═══ Records provided

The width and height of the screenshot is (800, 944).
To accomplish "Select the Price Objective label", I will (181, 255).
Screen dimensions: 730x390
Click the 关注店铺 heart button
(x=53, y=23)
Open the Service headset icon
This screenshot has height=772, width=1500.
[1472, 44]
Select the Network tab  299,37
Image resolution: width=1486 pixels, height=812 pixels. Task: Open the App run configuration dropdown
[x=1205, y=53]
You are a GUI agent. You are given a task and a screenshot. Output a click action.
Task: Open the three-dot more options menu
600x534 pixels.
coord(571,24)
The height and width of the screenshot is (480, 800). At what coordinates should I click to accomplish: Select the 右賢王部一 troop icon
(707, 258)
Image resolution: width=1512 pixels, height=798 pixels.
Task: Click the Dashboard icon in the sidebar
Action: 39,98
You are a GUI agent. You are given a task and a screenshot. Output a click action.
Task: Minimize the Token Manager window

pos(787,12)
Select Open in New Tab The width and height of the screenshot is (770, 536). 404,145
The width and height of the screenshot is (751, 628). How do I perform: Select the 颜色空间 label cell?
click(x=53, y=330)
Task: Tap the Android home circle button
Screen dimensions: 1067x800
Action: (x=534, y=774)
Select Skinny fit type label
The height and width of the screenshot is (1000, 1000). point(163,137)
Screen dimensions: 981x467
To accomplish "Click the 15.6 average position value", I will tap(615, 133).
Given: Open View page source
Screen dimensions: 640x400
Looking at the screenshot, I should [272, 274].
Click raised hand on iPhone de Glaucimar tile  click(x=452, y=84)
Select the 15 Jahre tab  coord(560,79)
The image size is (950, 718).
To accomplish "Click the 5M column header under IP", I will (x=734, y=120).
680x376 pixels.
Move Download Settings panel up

══════

**Directions for this task**
The expected answer is a word-for-word copy of every line from the one that contains "680x376 pixels." through the final line of the material.

**Answer**
680x376 pixels.
Move Download Settings panel up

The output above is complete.